Stored items
*** Block opens ***

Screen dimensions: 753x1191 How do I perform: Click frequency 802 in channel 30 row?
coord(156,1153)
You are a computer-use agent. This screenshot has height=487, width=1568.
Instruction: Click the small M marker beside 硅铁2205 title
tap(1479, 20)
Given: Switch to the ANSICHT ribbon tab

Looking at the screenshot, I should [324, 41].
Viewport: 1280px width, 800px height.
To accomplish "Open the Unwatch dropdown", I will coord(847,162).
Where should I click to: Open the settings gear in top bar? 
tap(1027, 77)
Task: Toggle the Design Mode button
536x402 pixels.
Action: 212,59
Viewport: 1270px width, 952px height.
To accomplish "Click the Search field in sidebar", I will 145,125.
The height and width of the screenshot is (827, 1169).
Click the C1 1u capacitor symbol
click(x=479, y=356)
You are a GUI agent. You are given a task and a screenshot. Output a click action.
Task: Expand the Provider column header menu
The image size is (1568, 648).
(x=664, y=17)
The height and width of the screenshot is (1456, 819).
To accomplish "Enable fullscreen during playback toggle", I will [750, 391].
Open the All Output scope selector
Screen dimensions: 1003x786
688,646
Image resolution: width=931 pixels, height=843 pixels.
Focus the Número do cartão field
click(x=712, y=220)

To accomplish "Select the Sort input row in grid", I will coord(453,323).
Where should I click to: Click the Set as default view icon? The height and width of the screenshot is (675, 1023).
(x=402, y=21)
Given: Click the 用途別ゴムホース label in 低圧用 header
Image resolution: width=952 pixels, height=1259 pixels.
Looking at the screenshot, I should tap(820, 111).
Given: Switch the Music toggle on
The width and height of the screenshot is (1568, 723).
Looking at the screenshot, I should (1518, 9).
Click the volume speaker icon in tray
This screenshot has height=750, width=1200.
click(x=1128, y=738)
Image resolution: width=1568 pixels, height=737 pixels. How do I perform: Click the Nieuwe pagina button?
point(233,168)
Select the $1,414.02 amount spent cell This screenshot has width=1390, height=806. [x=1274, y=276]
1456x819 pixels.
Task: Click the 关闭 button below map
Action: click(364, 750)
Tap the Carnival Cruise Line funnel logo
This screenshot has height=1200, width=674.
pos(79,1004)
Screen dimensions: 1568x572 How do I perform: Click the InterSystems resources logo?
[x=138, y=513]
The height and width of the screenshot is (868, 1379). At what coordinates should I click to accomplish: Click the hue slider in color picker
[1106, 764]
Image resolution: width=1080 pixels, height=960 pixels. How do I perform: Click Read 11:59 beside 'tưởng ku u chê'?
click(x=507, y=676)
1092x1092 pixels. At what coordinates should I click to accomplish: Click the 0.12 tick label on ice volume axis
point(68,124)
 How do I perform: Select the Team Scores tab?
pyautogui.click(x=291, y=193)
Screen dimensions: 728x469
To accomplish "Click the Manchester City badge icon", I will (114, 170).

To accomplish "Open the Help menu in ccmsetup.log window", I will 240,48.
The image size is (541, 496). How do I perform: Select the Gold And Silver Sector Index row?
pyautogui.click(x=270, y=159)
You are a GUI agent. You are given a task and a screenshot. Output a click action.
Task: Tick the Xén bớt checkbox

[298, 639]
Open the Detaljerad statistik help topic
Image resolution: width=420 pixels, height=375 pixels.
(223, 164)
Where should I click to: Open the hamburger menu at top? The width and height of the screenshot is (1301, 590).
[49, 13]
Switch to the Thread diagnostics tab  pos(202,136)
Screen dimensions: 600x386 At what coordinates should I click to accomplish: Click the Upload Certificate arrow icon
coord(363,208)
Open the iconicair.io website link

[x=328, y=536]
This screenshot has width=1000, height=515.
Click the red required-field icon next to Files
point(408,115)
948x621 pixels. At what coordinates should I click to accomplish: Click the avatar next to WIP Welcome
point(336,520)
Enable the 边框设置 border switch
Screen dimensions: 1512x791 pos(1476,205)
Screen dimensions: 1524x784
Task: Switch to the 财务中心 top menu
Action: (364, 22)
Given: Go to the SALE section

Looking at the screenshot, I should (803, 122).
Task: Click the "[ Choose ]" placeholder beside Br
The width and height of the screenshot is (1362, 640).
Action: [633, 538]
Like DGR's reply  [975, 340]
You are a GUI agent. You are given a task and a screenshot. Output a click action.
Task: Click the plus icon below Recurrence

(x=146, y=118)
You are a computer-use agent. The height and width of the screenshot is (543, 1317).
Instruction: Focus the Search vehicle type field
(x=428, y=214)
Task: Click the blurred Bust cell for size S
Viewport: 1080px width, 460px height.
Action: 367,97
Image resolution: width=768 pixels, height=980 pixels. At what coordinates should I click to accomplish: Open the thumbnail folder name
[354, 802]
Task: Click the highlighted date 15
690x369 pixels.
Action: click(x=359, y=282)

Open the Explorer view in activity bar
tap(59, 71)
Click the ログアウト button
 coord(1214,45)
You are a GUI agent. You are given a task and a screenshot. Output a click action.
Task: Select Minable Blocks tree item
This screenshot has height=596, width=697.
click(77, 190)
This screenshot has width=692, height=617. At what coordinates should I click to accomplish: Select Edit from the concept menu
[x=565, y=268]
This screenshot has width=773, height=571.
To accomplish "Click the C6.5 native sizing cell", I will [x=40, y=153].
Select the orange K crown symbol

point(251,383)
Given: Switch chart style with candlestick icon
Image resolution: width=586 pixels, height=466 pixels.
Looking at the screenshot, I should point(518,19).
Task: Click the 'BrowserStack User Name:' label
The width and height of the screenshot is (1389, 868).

*** Block closes ***

PROBLEM REQUIREMENTS: The records above should be printed in full, exactly as they appear.

OUTPUT FOR THIS TASK:
Screen dimensions: 753x1191 How do I perform: Click frequency 802 in channel 30 row?
coord(156,1153)
You are a computer-use agent. This screenshot has height=487, width=1568.
Instruction: Click the small M marker beside 硅铁2205 title
tap(1479, 20)
Given: Switch to the ANSICHT ribbon tab

Looking at the screenshot, I should [324, 41].
Viewport: 1280px width, 800px height.
To accomplish "Open the Unwatch dropdown", I will coord(847,162).
Where should I click to: Open the settings gear in top bar? 
tap(1027, 77)
Task: Toggle the Design Mode button
536x402 pixels.
Action: 212,59
Viewport: 1270px width, 952px height.
To accomplish "Click the Search field in sidebar", I will 145,125.
The height and width of the screenshot is (827, 1169).
Click the C1 1u capacitor symbol
click(x=479, y=356)
You are a GUI agent. You are given a task and a screenshot. Output a click action.
Task: Expand the Provider column header menu
The image size is (1568, 648).
(x=664, y=17)
The height and width of the screenshot is (1456, 819).
To accomplish "Enable fullscreen during playback toggle", I will [750, 391].
Open the All Output scope selector
Screen dimensions: 1003x786
688,646
Image resolution: width=931 pixels, height=843 pixels.
Focus the Número do cartão field
click(x=712, y=220)

To accomplish "Select the Sort input row in grid", I will coord(453,323).
Where should I click to: Click the Set as default view icon? The height and width of the screenshot is (675, 1023).
(x=402, y=21)
Given: Click the 用途別ゴムホース label in 低圧用 header
Image resolution: width=952 pixels, height=1259 pixels.
Looking at the screenshot, I should tap(820, 111).
Given: Switch the Music toggle on
The width and height of the screenshot is (1568, 723).
Looking at the screenshot, I should (1518, 9).
Click the volume speaker icon in tray
This screenshot has height=750, width=1200.
click(x=1128, y=738)
Image resolution: width=1568 pixels, height=737 pixels. How do I perform: Click the Nieuwe pagina button?
point(233,168)
Select the $1,414.02 amount spent cell This screenshot has width=1390, height=806. [x=1274, y=276]
1456x819 pixels.
Task: Click the 关闭 button below map
Action: click(364, 750)
Tap the Carnival Cruise Line funnel logo
This screenshot has height=1200, width=674.
pos(79,1004)
Screen dimensions: 1568x572 How do I perform: Click the InterSystems resources logo?
[x=138, y=513]
The height and width of the screenshot is (868, 1379). At what coordinates should I click to accomplish: Click the hue slider in color picker
[1106, 764]
Image resolution: width=1080 pixels, height=960 pixels. How do I perform: Click Read 11:59 beside 'tưởng ku u chê'?
click(x=507, y=676)
1092x1092 pixels. At what coordinates should I click to accomplish: Click the 0.12 tick label on ice volume axis
point(68,124)
 How do I perform: Select the Team Scores tab?
pyautogui.click(x=291, y=193)
Screen dimensions: 728x469
To accomplish "Click the Manchester City badge icon", I will (114, 170).

To accomplish "Open the Help menu in ccmsetup.log window", I will 240,48.
The image size is (541, 496). How do I perform: Select the Gold And Silver Sector Index row?
pyautogui.click(x=270, y=159)
You are a GUI agent. You are given a task and a screenshot. Output a click action.
Task: Tick the Xén bớt checkbox

[298, 639]
Open the Detaljerad statistik help topic
Image resolution: width=420 pixels, height=375 pixels.
(223, 164)
Where should I click to: Open the hamburger menu at top? The width and height of the screenshot is (1301, 590).
[49, 13]
Switch to the Thread diagnostics tab  pos(202,136)
Screen dimensions: 600x386 At what coordinates should I click to accomplish: Click the Upload Certificate arrow icon
coord(363,208)
Open the iconicair.io website link

[x=328, y=536]
This screenshot has width=1000, height=515.
Click the red required-field icon next to Files
point(408,115)
948x621 pixels. At what coordinates should I click to accomplish: Click the avatar next to WIP Welcome
point(336,520)
Enable the 边框设置 border switch
Screen dimensions: 1512x791 pos(1476,205)
Screen dimensions: 1524x784
Task: Switch to the 财务中心 top menu
Action: (364, 22)
Given: Go to the SALE section

Looking at the screenshot, I should (803, 122).
Task: Click the "[ Choose ]" placeholder beside Br
The width and height of the screenshot is (1362, 640).
Action: [633, 538]
Like DGR's reply  [975, 340]
You are a GUI agent. You are given a task and a screenshot. Output a click action.
Task: Click the plus icon below Recurrence

(x=146, y=118)
You are a computer-use agent. The height and width of the screenshot is (543, 1317).
Instruction: Focus the Search vehicle type field
(x=428, y=214)
Task: Click the blurred Bust cell for size S
Viewport: 1080px width, 460px height.
Action: 367,97
Image resolution: width=768 pixels, height=980 pixels. At what coordinates should I click to accomplish: Open the thumbnail folder name
[354, 802]
Task: Click the highlighted date 15
690x369 pixels.
Action: click(x=359, y=282)

Open the Explorer view in activity bar
tap(59, 71)
Click the ログアウト button
 coord(1214,45)
You are a GUI agent. You are given a task and a screenshot. Output a click action.
Task: Select Minable Blocks tree item
This screenshot has height=596, width=697.
click(77, 190)
This screenshot has width=692, height=617. At what coordinates should I click to accomplish: Select Edit from the concept menu
[x=565, y=268]
This screenshot has width=773, height=571.
To accomplish "Click the C6.5 native sizing cell", I will [x=40, y=153].
Select the orange K crown symbol

point(251,383)
Given: Switch chart style with candlestick icon
Image resolution: width=586 pixels, height=466 pixels.
Looking at the screenshot, I should point(518,19).
Task: Click the 'BrowserStack User Name:' label
The width and height of the screenshot is (1389, 868).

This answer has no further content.